PD-IN FORMAZIONE: L’Europa come attore globale: un’altra dimensione di mondo

Pubblicato da il 17 aprile 2019 0 Commenti
È iniziato lunedì 15 aprile il ciclo di IN-formazione della Segreteria Provinciale del Partito Democratico di Verona, con l’incontro “L’Europa come attore globale: un’altra dimensione di mondo”  organizzato da Alfredo Forlin (responsabile Formazione) e Camilla Mariotto (responsabile Europa), la quale ha moderato l’evento.
La serata si è aperta con la relazione del Professor Francesco Zampieri, docente di Fondamenti di Strategia presso l’Università Ca’ Foscari di Venezia, il quale ha indicato tre sfide che l’Unione Europea deve risolvere per competere con le potenze globali (Stati Uniti, Cina, Russia, in primis) e rafforzare la propria sovranità democratica: il completamento dell’Unione Economica e Monetaria, con il rafforzamento dell’Eurozona; la creazione di un’effettiva difesa comune europea, a sostegno di una risposta più coordinata e condivisa del fenomeno migratorio; e la definizione di una politica industriale e ambientale a livello europeo che faccia da contraltare sia alle grandi potenze sia alle multinazionali.
All’onorevole Andrea De Maria, deputato PD dal 2013 e componente della Commissione Affari Esteri e Comunitari della Camera dei Deputati, il compito di tracciare le considerazioni politiche del processo di integrazione europea. De Maria ha ricordato l’importanza del recupero della memoria, per comprendere appieno il fondamento stesso del progetto di unità europea. Già Robert Schuman, uno dei padri fondatori del processo di unificazione europea, nella sua celebre dichiarazione il 9 maggio 1950 disse: “Il contributo che un’Europa organizzata e vitale può apportare alla civiltà è indispensabile per il mantenimento di relazioni pacifiche. […] L’Europa non è stata fatta e abbiamo avuto la guerra.”
A fronte di forze esterne e interne che minacciano la tenuta dell’Unione Europea, De Maria indica due importanti fronti su cui articolare la battaglia delle idee contro i sovranisti. Da un lato, il Partito Socialista Europeo si deve fare promotore di un maggior radicamento identitario, anche tra gli iscritti dei partiti nazionali (tra cui il Partito Democratico) che lo compongono.
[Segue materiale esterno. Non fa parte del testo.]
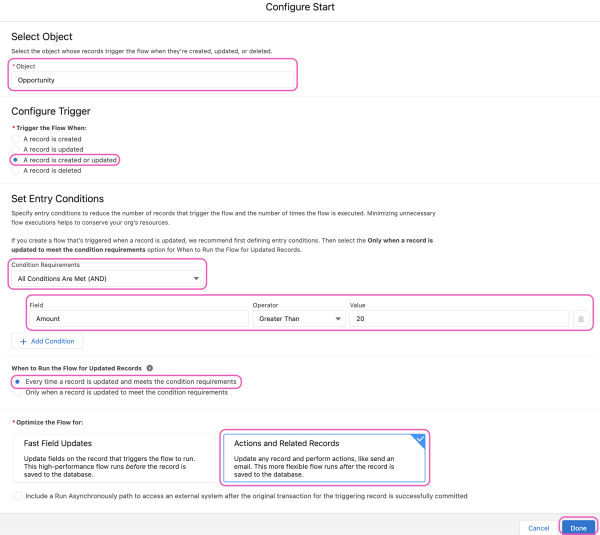Click the Cancel button
The image size is (600, 535).
pyautogui.click(x=539, y=527)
Dall’altro lato, noi italiani non dobbiamo sottovalutare, anzi rilanciare, il ruolo che l’Italia ha sempre giocato in Europa come pilastro portante a fianco di Francia e Germania.
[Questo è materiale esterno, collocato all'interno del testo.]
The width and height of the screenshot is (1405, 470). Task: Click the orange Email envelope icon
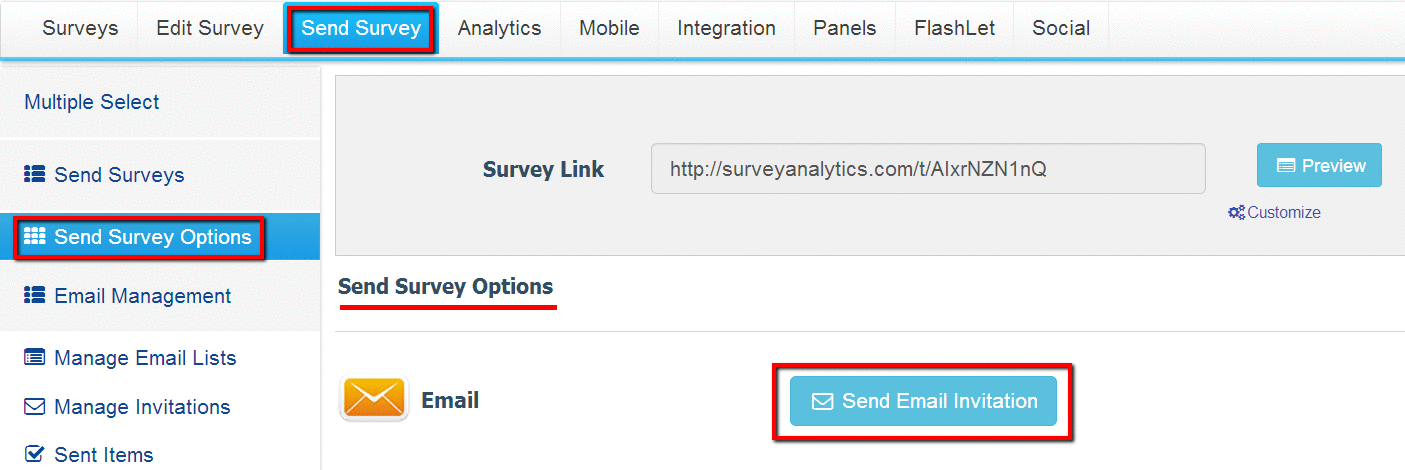pyautogui.click(x=374, y=399)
Come ha ricordato il Segretario Provinciale Maurizio Facincani, che ha concluso l’incontro, le elezioni del prossimo 26 maggio saranno una sfida quasi esistenziale al processo di integrazione europea: il Partito Democratico vuole un’Europa più solidale, più verde e più forte anche nei confronti delle altre potenze globali.